In our cluster, we put some limit to the memory you can use by cpu allocated : MaxMemPerCPU

For more information, please read our documentation on Memory Allocation.

The limit is calculated like this :

[NODE_MEMORY] / [NODE_CPU_COUNT]

For example for a standard node on jed this limit is : 504000 / 72 = 7000

Basically it means that if you ask for a job more memory than you asked cpus (CPUS*MaxMemPerCPU) , slurm will change the cpu count of the job.

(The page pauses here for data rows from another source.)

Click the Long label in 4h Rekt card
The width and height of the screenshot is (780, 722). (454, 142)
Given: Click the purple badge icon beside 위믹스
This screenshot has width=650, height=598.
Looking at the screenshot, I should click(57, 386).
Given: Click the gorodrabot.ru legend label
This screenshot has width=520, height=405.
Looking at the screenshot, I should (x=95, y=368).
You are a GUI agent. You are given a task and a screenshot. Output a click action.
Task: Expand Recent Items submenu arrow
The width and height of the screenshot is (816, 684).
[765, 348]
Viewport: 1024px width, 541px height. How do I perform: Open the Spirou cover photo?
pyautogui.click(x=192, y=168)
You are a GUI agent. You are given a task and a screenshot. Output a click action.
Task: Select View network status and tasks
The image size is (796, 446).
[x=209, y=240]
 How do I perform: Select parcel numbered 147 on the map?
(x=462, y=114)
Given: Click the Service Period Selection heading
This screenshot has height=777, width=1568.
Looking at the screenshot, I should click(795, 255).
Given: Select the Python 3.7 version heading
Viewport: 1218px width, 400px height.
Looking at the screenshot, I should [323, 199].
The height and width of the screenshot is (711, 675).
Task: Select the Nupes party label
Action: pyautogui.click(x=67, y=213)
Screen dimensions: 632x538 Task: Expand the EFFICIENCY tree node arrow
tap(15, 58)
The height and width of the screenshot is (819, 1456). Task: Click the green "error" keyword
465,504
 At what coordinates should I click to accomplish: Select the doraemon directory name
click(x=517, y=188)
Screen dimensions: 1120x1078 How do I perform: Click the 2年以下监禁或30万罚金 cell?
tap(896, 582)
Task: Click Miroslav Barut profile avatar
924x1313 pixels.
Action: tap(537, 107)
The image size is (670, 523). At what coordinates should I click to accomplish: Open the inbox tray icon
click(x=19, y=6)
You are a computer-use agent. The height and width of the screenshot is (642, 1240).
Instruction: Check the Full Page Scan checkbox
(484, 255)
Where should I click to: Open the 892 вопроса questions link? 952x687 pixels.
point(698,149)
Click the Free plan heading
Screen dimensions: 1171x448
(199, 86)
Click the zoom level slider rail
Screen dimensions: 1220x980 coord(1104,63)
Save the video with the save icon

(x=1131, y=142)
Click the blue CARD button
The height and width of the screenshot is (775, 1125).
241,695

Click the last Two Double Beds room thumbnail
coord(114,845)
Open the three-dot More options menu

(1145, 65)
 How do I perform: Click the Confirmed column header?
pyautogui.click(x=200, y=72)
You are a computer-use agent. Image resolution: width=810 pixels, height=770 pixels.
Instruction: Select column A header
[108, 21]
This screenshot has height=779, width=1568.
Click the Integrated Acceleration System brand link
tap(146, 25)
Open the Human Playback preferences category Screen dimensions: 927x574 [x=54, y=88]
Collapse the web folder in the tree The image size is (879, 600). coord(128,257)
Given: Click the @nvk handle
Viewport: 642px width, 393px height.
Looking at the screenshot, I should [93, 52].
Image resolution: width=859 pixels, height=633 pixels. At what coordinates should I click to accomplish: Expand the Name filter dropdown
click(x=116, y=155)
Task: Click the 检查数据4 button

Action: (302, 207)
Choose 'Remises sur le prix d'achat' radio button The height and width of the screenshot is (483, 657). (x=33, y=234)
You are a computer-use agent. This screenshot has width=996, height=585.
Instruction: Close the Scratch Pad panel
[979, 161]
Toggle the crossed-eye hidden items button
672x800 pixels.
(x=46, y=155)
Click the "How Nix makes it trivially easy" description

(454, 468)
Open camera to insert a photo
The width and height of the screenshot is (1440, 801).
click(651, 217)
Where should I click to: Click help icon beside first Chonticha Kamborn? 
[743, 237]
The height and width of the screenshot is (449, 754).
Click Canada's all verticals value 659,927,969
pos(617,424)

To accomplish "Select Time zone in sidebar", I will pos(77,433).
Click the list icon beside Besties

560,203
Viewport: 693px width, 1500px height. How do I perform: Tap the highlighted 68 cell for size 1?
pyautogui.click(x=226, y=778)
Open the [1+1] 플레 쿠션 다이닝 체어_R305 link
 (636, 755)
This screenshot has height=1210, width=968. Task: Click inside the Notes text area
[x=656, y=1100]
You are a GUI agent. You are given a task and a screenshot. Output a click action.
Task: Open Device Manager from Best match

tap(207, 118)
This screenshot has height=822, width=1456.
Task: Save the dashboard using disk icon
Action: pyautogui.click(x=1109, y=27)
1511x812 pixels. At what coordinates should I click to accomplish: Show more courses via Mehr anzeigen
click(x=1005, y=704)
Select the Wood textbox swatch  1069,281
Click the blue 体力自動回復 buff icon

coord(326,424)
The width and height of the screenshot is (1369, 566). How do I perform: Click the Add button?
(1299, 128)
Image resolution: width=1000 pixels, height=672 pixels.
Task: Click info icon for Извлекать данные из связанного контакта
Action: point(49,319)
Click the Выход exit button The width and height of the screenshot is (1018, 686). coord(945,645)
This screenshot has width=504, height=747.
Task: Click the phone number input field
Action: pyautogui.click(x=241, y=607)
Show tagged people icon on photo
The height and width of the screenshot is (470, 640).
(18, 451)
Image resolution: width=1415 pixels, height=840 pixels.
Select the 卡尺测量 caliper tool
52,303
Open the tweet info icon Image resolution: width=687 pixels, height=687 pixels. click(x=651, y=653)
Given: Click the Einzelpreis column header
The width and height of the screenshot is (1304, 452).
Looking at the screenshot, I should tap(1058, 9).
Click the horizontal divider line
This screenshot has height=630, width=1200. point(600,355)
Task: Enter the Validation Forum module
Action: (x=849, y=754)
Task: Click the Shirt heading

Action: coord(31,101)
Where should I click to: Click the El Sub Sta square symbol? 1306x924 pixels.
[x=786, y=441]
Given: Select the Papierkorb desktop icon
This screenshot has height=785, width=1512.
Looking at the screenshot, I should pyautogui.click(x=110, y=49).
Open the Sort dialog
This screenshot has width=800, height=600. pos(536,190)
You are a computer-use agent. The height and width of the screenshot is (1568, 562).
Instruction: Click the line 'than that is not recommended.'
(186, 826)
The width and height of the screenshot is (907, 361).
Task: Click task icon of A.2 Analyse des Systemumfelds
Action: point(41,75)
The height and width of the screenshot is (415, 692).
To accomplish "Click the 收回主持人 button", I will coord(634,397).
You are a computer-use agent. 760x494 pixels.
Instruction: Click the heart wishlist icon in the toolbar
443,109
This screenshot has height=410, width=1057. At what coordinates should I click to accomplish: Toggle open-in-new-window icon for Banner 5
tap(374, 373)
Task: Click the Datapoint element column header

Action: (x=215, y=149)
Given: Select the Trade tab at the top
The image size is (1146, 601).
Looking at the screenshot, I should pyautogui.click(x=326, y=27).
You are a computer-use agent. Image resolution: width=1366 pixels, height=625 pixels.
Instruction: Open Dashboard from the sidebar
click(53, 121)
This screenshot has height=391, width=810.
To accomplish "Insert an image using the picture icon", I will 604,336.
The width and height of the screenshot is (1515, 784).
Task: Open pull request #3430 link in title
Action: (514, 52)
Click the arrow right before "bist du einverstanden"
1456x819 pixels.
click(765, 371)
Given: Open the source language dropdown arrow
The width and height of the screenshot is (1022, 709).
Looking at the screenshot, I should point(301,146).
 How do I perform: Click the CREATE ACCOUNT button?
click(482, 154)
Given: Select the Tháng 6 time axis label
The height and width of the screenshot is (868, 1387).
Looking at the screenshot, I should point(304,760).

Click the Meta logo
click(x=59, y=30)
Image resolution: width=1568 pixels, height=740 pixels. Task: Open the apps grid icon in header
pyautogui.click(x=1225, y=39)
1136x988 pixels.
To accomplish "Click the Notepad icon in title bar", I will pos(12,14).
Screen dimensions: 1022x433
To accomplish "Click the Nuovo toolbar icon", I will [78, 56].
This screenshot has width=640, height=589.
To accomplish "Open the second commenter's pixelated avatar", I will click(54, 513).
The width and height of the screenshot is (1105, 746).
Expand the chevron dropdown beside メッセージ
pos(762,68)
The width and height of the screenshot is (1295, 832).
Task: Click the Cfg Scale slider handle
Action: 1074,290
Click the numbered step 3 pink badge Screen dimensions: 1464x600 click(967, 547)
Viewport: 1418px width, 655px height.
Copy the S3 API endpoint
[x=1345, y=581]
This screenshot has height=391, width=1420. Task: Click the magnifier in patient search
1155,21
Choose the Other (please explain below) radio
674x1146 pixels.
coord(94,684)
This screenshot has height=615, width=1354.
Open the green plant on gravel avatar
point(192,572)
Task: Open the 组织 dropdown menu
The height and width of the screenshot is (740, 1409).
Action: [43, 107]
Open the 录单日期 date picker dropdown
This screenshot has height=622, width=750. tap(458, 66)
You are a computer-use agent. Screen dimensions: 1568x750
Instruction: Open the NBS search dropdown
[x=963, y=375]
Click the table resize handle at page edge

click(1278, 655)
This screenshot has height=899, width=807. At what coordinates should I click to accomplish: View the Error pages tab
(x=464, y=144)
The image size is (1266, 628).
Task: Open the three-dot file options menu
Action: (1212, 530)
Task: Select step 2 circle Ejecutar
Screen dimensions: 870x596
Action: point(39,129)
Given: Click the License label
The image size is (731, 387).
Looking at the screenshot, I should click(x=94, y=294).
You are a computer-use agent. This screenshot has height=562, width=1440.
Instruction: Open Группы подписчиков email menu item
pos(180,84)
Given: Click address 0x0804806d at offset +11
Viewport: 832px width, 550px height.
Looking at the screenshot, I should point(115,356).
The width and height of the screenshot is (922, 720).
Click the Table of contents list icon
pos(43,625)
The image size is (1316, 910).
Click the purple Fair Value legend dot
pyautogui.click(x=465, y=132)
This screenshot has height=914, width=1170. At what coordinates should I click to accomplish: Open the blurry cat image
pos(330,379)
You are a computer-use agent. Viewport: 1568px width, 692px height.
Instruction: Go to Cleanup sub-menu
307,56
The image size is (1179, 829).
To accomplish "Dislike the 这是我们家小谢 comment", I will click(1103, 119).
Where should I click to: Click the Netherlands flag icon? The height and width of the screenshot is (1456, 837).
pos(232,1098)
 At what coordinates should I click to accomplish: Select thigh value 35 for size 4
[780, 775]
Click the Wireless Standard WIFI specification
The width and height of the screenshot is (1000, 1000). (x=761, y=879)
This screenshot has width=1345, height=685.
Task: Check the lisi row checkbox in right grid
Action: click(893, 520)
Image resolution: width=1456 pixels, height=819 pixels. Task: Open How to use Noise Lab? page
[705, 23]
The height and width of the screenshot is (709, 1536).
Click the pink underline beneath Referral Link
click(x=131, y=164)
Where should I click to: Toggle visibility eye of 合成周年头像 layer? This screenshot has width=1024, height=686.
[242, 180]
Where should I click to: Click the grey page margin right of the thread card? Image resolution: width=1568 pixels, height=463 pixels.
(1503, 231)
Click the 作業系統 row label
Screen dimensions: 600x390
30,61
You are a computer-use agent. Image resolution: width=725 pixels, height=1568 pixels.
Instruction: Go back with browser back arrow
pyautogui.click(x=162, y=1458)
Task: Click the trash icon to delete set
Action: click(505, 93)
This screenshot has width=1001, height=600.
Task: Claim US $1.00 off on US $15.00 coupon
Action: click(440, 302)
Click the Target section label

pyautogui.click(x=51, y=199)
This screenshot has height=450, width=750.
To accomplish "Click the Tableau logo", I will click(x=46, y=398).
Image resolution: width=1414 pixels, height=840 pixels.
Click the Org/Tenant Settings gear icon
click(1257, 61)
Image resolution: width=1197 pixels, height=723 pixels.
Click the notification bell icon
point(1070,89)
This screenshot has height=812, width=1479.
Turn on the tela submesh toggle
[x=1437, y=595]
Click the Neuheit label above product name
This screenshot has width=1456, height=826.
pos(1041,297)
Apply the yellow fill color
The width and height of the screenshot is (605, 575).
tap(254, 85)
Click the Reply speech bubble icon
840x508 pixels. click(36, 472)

We add some warning at job submission to help you see if you have asked more memory than the limit allowed :

jed # srun --mem 256000 hostname
[...]
srun: info: [MEMORY]     ⚠️  WARNING: The amount of memory you asked for corresponds to 36 cpus.
srun: info: [MEMORY]     ⚠️  WARNING: For this reason, your job will be assigned 36 cpus instead of 1.0.
[...]
jst003

jed # srun --mem-per-cpu 7200 hostname
[...]
srun: info: [MEMORY]     ⚠️  WARNING: The amount of memory you asked for corresponds to 2 cpus.
srun: info: [MEMORY]     ⚠️  WARNING: For this reason, your job will be assigned 2 cpus instead of 1.0.
[...]
jst003

Capping

Keep in mind that your estimated job cost will be calculated based on the corrected cpu count.

Last update: June 22, 2023